The developers of the ICD-10 incorporated these population statistics when crafting the ICD-10 codes for glaucoma. They also noted that there was a great variability in costs and care across the country among glaucoma patients, even though the actual care received was comparable. Based on conclusions drawn from the combined data sets (expected growth in number of glaucoma patients and uneven level of expenditure per patient), it is expected that glaucoma will be a target for the use of value-based modifiers in coming years. It is anticipated that physicians will have to defend their costs of treatment and demonstrate improved outcomes to justify payments above “standard” levels for the disease. To prepare for this possibility, the new ICD-10 codes for glaucoma that reflect disease severity will allow for stratification of the physician’s glaucoma patient population, thereby building into the record the added expense of treating more severe cases. The new codes also incorporate digits for laterality.
The American Glaucoma Society work group developed the staging system. Enlisting the assistance of comprehensive ophthalmologists, optometrists and glaucoma specialists, they used real world tests to determine the accuracy of the severity levels. The ICD-9-CM Coordination and Maintenance Committee approved the system, which was officially incorporated into the ICD-10 in 2013.
General Notes for ICD-10 Coding:
The two indexes used for ICD-9 remain in ICD-10 – alphabetical and tabular. However, only the ICD-10 tabular list contains the full code digits for laterality and staging. Laterality can be seen at either the fifth or sixth digit; the seventh digit is always for staging. A code that does not have the full number of digits required will be invalid.

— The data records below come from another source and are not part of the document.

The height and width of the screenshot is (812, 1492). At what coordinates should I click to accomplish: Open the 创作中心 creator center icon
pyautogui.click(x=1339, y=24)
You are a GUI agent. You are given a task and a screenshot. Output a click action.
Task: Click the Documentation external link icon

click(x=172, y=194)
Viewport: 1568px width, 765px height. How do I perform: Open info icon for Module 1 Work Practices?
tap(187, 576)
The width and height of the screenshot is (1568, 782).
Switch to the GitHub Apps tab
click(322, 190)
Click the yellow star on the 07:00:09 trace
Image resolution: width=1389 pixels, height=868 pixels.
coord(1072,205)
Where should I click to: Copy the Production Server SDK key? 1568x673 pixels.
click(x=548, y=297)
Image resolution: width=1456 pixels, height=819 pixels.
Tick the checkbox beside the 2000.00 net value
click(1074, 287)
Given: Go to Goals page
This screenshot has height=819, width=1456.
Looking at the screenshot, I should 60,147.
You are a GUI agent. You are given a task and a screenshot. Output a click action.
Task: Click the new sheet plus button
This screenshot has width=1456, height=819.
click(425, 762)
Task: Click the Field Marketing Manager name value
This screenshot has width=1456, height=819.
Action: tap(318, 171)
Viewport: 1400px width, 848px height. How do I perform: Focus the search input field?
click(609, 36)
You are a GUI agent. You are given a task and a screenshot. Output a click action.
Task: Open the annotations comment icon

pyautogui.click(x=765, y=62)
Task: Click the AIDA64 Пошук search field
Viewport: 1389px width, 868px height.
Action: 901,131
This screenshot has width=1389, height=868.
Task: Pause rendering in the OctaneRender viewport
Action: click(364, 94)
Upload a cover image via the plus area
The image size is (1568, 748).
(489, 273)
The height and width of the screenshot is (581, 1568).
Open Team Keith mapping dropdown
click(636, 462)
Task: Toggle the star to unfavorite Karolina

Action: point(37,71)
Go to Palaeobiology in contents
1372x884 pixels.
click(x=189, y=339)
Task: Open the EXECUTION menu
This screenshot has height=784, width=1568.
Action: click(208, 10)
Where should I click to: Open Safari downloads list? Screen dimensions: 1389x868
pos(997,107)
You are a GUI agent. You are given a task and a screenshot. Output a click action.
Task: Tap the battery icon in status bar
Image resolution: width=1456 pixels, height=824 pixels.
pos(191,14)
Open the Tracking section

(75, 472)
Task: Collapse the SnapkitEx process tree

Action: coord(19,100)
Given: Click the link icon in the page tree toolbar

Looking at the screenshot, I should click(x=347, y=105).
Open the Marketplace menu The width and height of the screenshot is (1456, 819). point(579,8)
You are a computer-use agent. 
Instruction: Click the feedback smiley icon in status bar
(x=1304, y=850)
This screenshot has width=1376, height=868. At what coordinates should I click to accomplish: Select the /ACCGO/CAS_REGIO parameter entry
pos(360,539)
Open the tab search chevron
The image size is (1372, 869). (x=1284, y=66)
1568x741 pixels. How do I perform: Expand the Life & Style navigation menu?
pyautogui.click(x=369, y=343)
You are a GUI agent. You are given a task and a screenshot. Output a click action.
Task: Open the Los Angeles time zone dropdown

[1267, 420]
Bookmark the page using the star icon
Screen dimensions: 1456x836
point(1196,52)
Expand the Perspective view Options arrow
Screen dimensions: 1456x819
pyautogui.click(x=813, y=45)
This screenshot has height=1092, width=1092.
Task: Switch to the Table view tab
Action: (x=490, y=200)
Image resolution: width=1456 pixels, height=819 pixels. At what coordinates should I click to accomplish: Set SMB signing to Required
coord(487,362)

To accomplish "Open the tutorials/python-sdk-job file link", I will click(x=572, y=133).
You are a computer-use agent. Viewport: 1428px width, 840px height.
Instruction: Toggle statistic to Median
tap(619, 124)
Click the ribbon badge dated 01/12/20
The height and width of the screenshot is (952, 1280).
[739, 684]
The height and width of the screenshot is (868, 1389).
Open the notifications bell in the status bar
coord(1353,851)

The designation remains the same no matter where in the code
(in other areas) it is required: 1 is for right; 2 is for left; 3 is bilateral,
and “unspecific” is either 0 or 9. The lack of a sixth digit in the diagnostic
code requires that "X" be used as a place marker. The first (2014)
version of the ICD-10 did not have lateral codes for five glaucoma diagnoses,
three of those were amended for the 2015-2016 version. The newer
version of the ICD-10 does not incorporate laterality into two glaucoma code
sections: other specified glaucoma (H40.89), and unspecified glaucoma (H.40.9).
ICD-10 Glaucoma Staging 2015-2016:
Staging is not required by all glaucoma coding but when it is, it is indicated under the category code. If the code includes an eye indicator, then "stage" each eye separately. If the diagnosis is the same for both eyes, use the bilateral code (3). If there is no indicator, use the staging code for the most severely affected eye.
There are five staging code digits, each of which specifies the advancing severity of the disease:
0 = unspecified:
1 = mild stage;
2 = moderate stage;
3 = severe stage, and
4 = indeterminate stage.
As an example, a full, valid code for “low tension glaucoma
right eye, moderate stage” would read: “H40.1212”, with “H40.12” referring to
the low tension glaucoma; "1" indicating right eye, and "2"
indicating moderate stage.
Specific Coding Will Identify Trends, Improve Data:
The increase in the U.S. population will come from both
births and immigration. By 2030, all of the generation born
between 1945 and 1964 (the Boomers) will have moved out of the workforce, and
many of those will have moved into “dependency” status. Immigration is expected
to rise as foreign-born people arrive to fill the gap left by the Boomers. The
influx of immigrants will mitigate the cost of caring for the seniors, but it
will also bring new medical challenges and complications for health
professionals to address.
Adoption of the ICD-10 brings the USA current with the rest of the World Health Organization countries in terms of data collection of globally relevant health information. As the population ages and morphs into the new “normal”, today’s physicians will be providing the data needed to develop systems and strategies to deal with those challenges. At the same time, detailed coding will develop each individual patient’s chart to reflect the totality of their condition, and to better guide diagnosis and treatment decisions. The new coding system around glaucoma will ensure that the nation’s eye health is fully documented, appropriately funded and focused on prevention.